Task requirements → Count the lines in the data below that contain the string "height", treating uppercase and lowercase letters as different, and reply with the number alone.

Extracted entries →
——————————
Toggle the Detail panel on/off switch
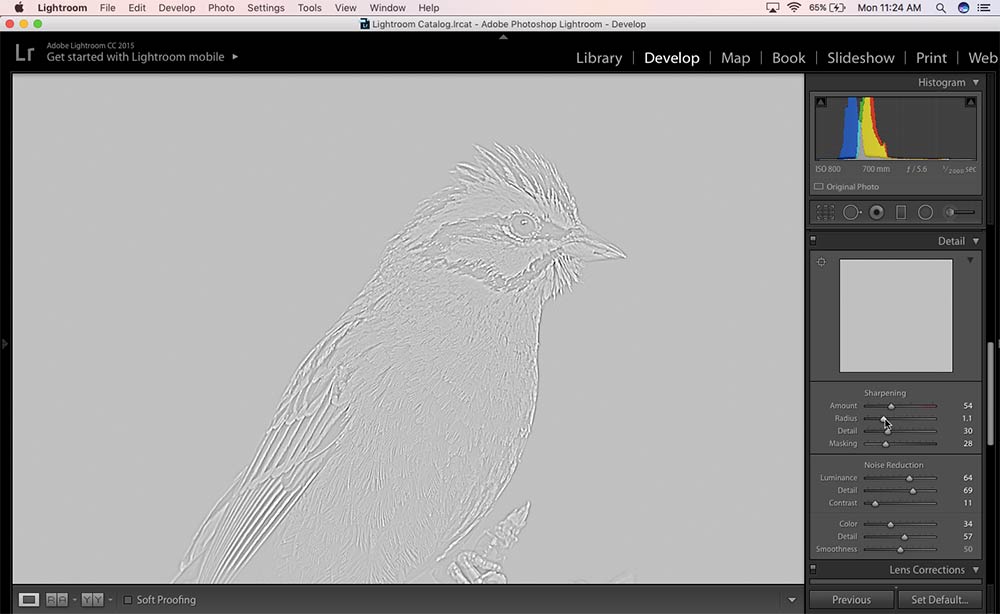The image size is (1000, 614). pyautogui.click(x=812, y=240)
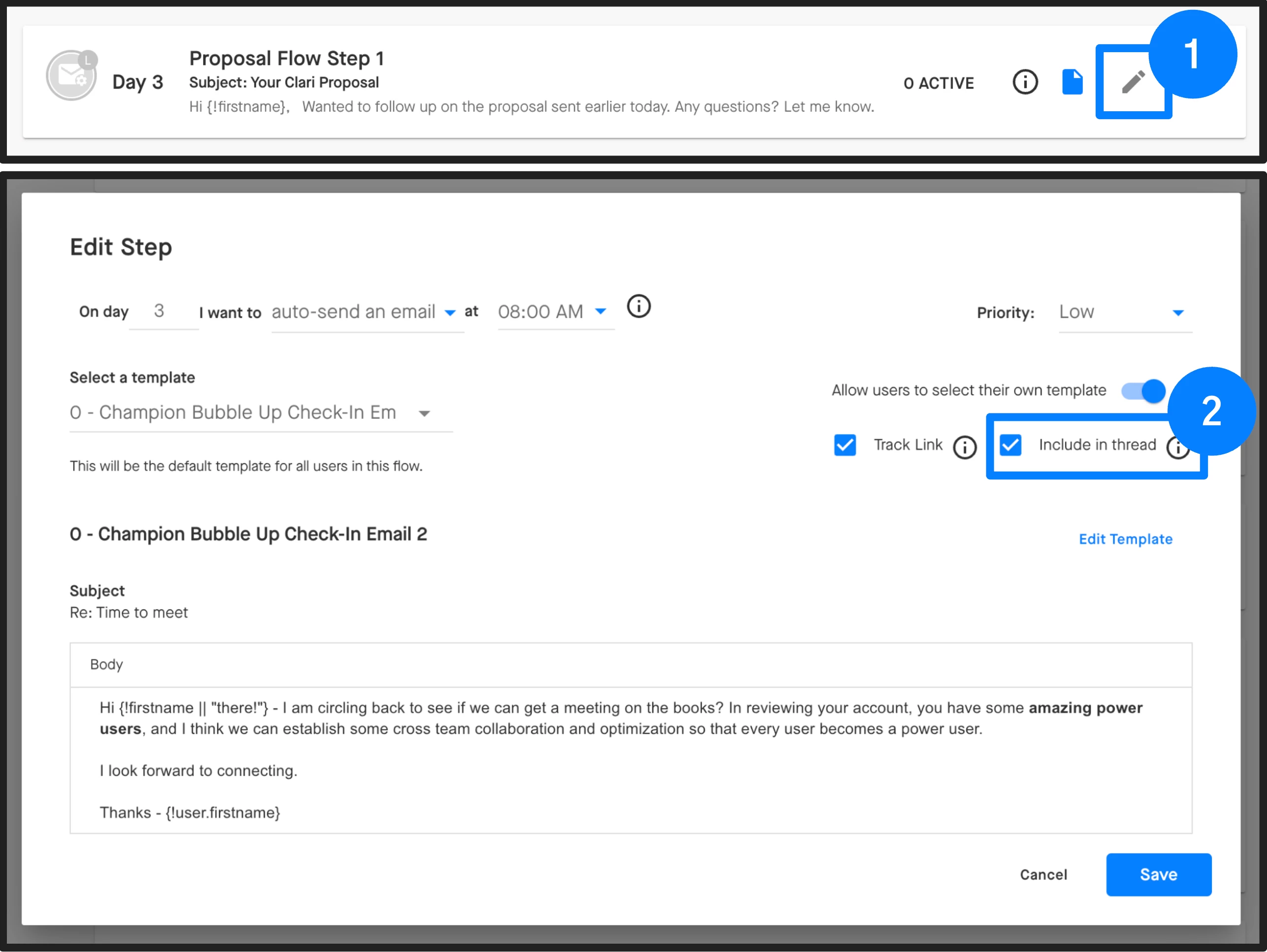The image size is (1267, 952).
Task: Disable Allow users to select their own template
Action: [x=1143, y=391]
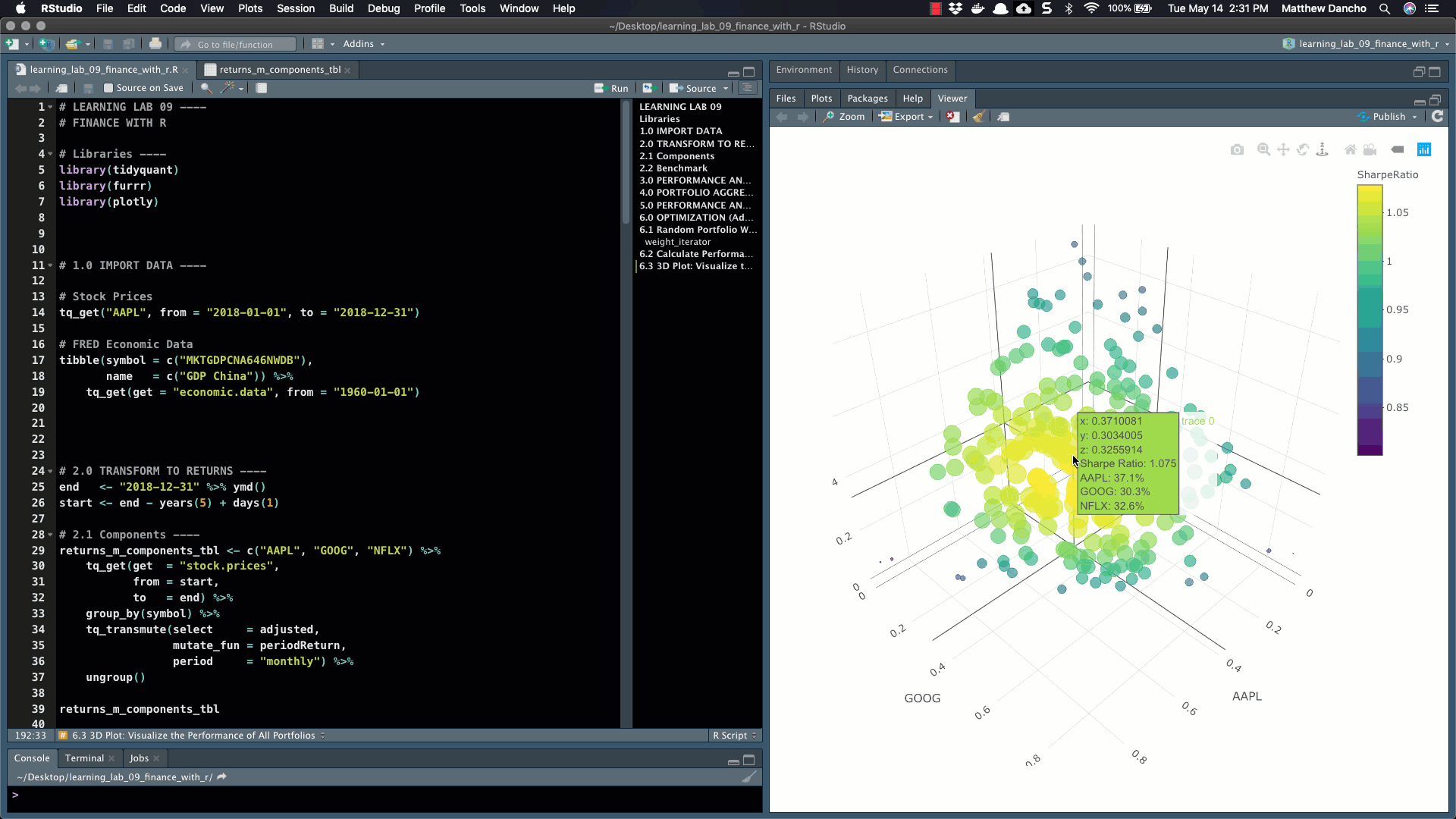Click the Export icon in viewer panel
The height and width of the screenshot is (819, 1456).
[903, 117]
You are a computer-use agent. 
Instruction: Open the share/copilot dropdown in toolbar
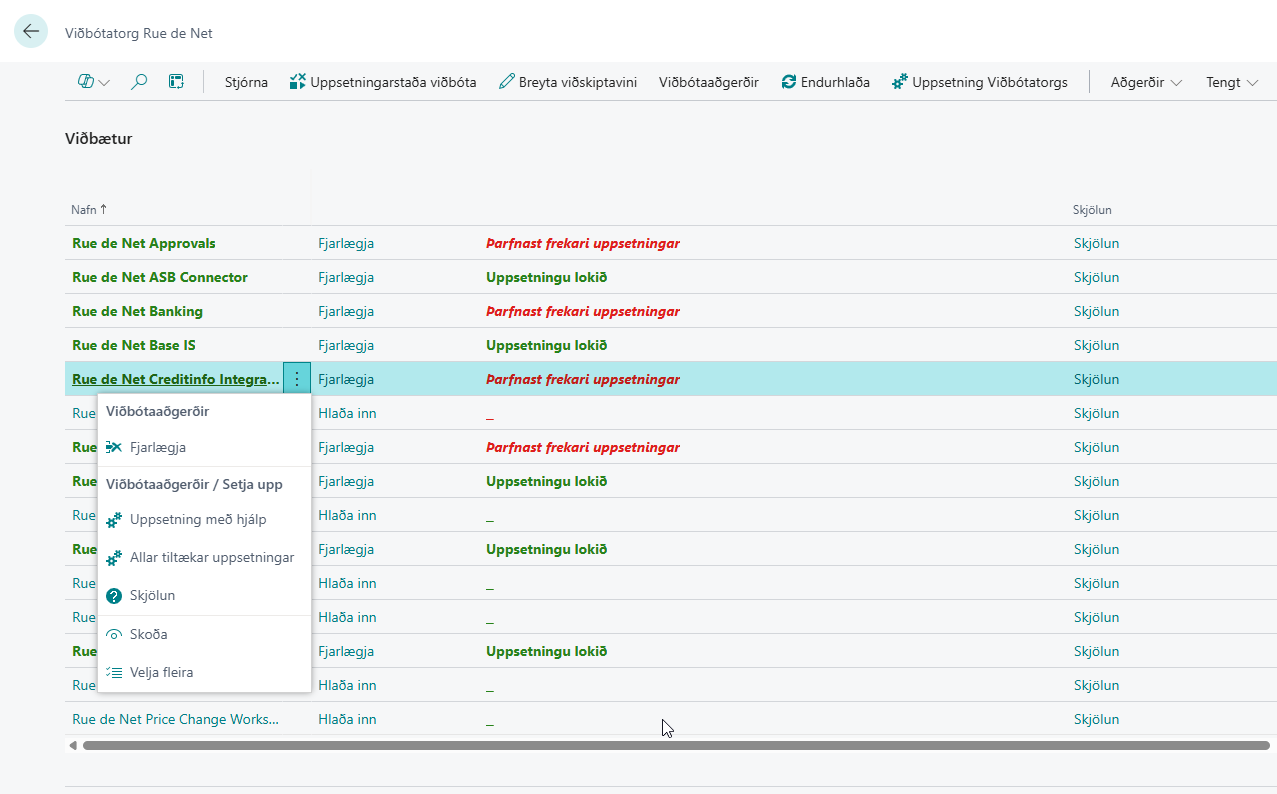pyautogui.click(x=93, y=82)
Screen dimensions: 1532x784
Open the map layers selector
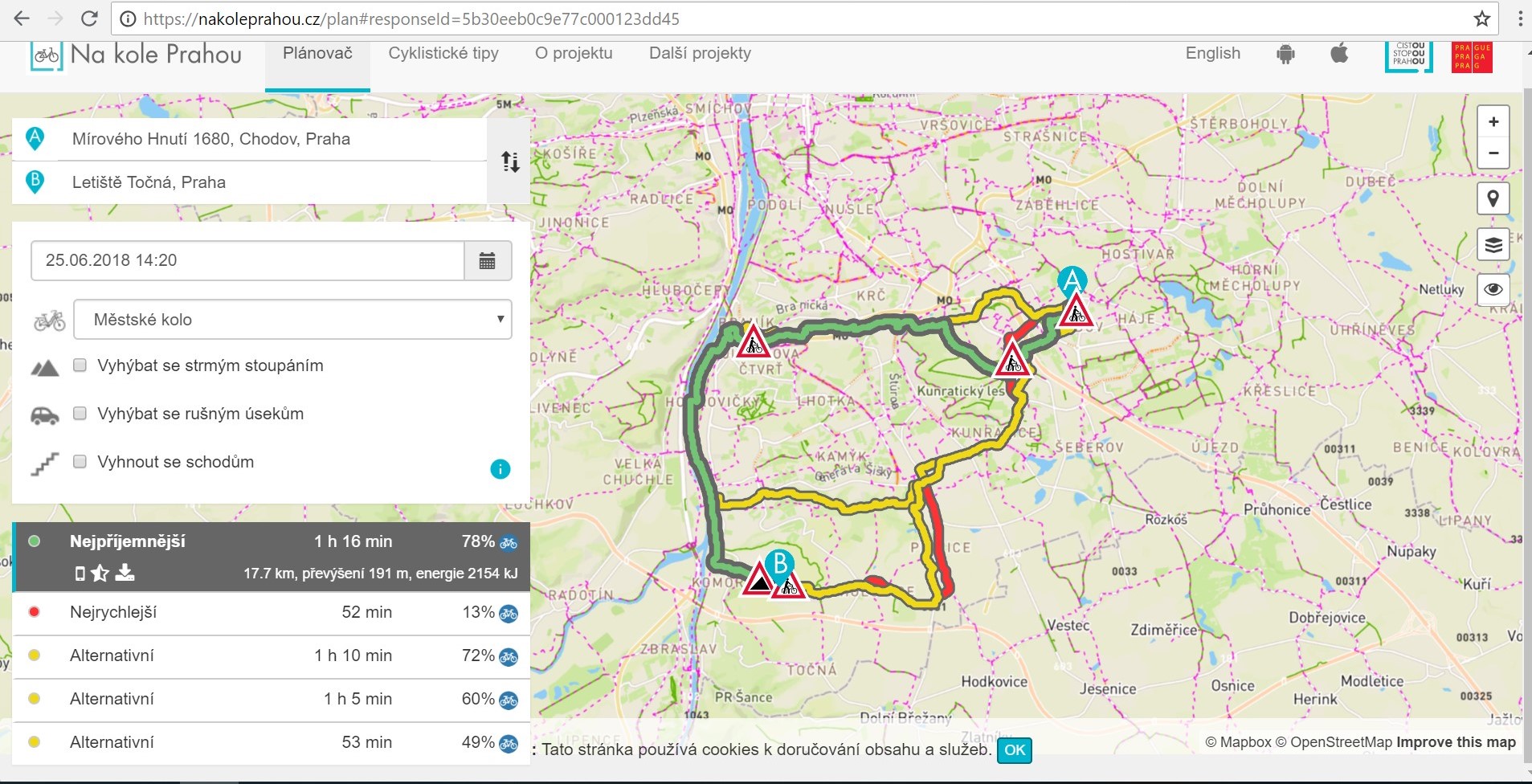pos(1493,244)
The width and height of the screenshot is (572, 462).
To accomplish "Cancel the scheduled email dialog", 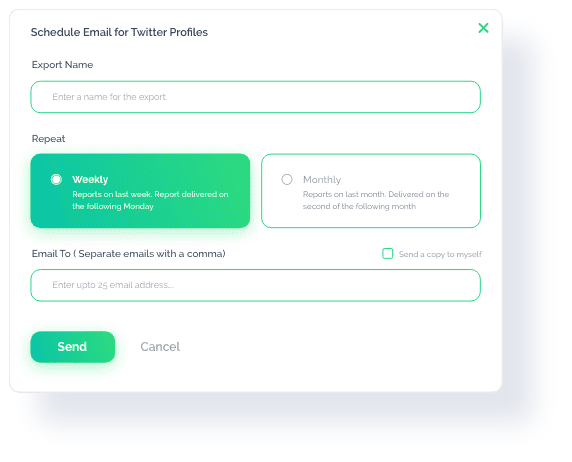I will (160, 347).
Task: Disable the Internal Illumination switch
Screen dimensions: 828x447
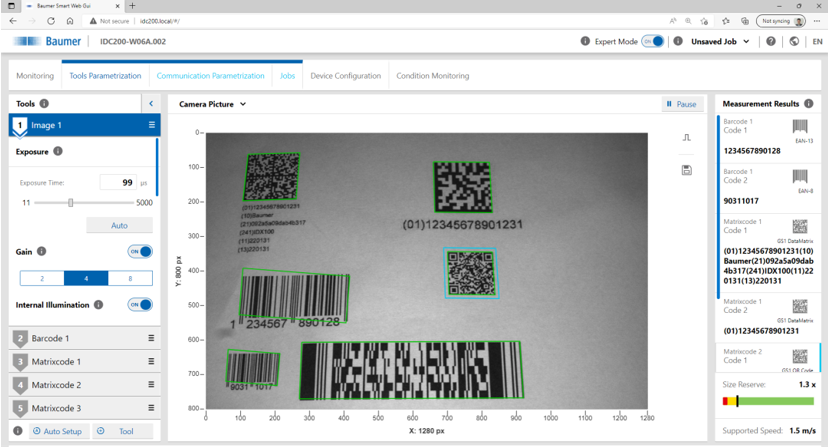Action: click(140, 304)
——————————
Final result → 2